Raised by his grandfather in the fictional district of Snaketown in Windsor, Bishop is the son of a prostitute. A degenerate and a manipulator, he has nonetheless been blessed with an astonishing knack for saying bizarre but strangely poetic nonsense.

In an interview Fetherling has said this novel emerged from a line he wrote for a rejected Toronto Life article about a gang murder in the 1930s: "When I finally caught up with Cappy Smith, he was down in Chinatown, winding his watch.";

This line appears on page 77, followed by about 50 pages of background material for Bishop that reads like a major chunk of a different novel parachuted into Jericho for lack of a demanding editor. If the detour back to Snaketown is something of a wrong turn, one can seldom find fault with the boldness of the writing.

"There is simply no one more Protestant,"; he writes, "than a Vancouver lesbian in her thirties, living in some tasteful condo with her lover and her houseplants, close to the amenities.";

That title Jericho doesn't refer to the Jericho Beach area of Vancouver; it's a biblical reference pertaining to Bishop's hideaway in the B.C. bush, north of Alexis Creek, off a logging road, between Williams Lake and Bella Coola. The threesome ultimately heads for the hills in a stolen postal van that they paint green.

It's not the story that counts so much as Fetherling's writing. Unfortunately we don't get to see or learn about exactly how the psycho-babbling Theresa decided to join Bishop's mostly ridiculous rampage. We are left to presume she jumped aboard because she has the hots for Beth and she hopes to protect her from Bishop's megalomania.

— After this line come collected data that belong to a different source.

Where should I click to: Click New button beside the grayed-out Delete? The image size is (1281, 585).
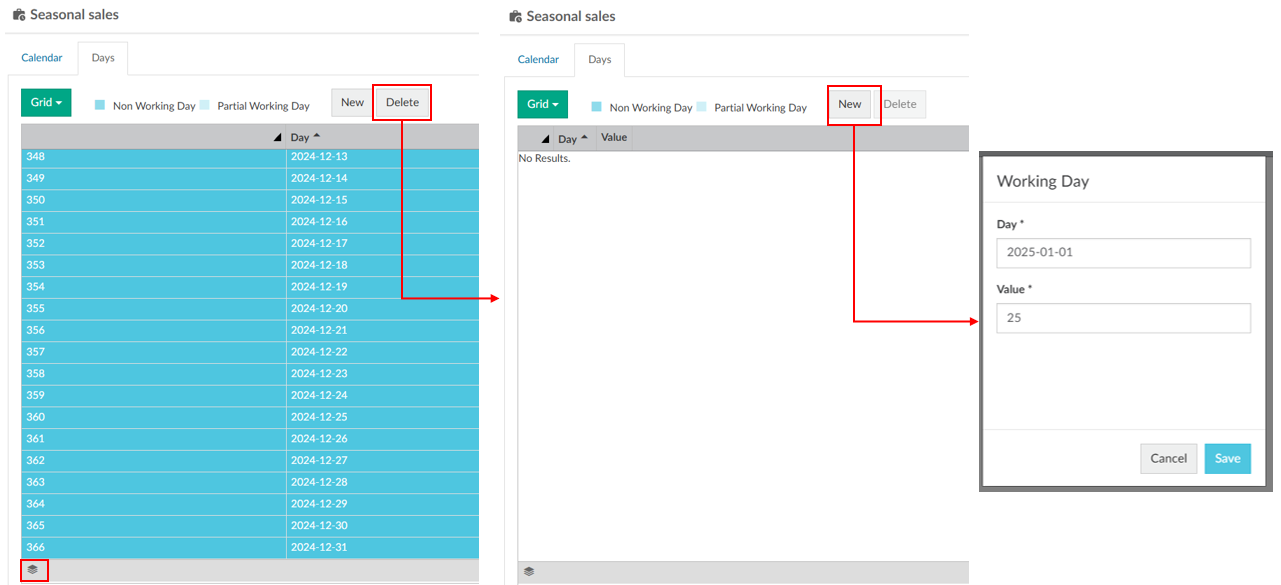click(849, 104)
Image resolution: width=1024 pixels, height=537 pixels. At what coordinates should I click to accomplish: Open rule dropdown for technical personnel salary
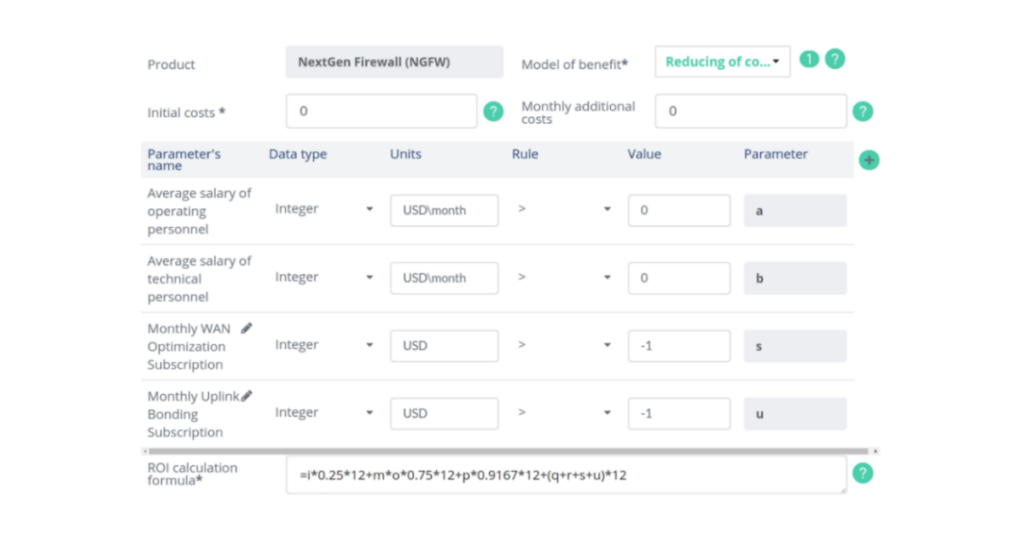tap(564, 277)
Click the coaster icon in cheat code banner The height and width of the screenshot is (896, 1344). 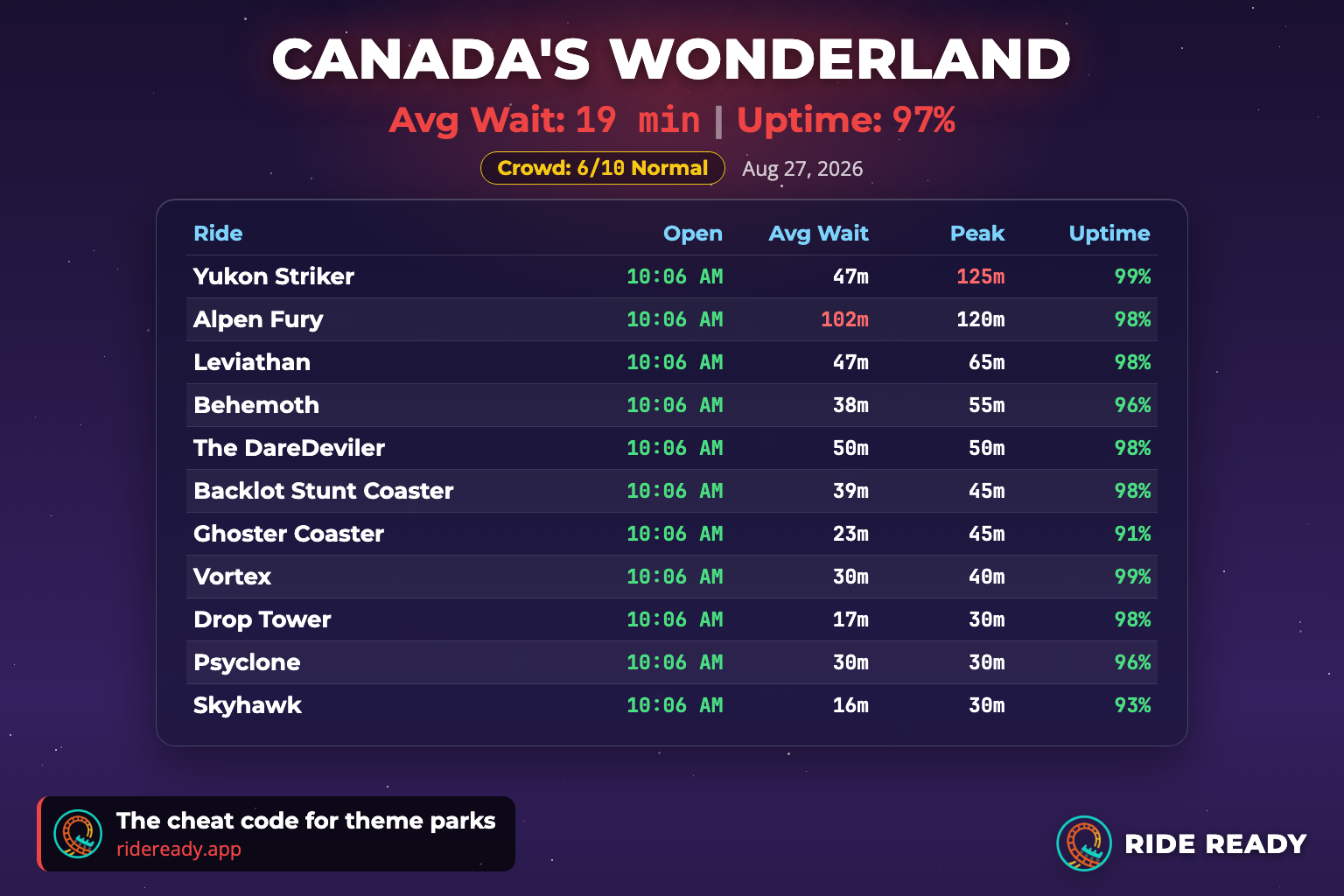[x=78, y=834]
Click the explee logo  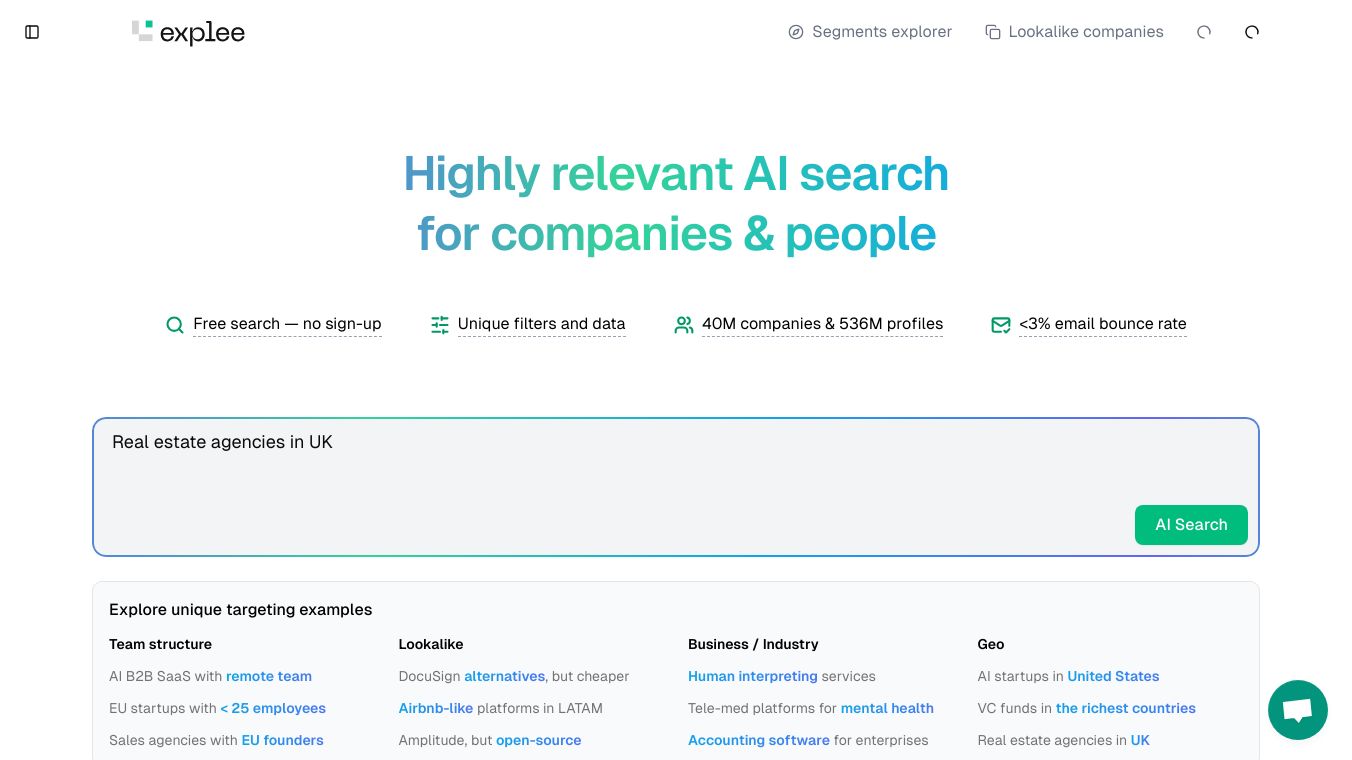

This is a very funny book most of the time, with strikingly original asides and social commentary, but ultimately it's more Dostoevsky than Dickens. There is something brave about careening towards the darkness, whether it's done via sexuality, outlaw behaviour or writing, and Fetherling's ability to dispense with his critical mindset in favour of an exploratory one will be surprising to anyone who has perceived him as primarily a brainy person, abstracted on high.

Jericho is risky and alive, and memorable in the long run for its presentation of a remarkable archetype. For anyone familiar with the underpinnings of West Coast culture, it's possible to view "Bishop"; as one more weirdly deluded messianic figure in a rich tradition of mavericks and cult leaders who have cultivated egocentric madness in B.C.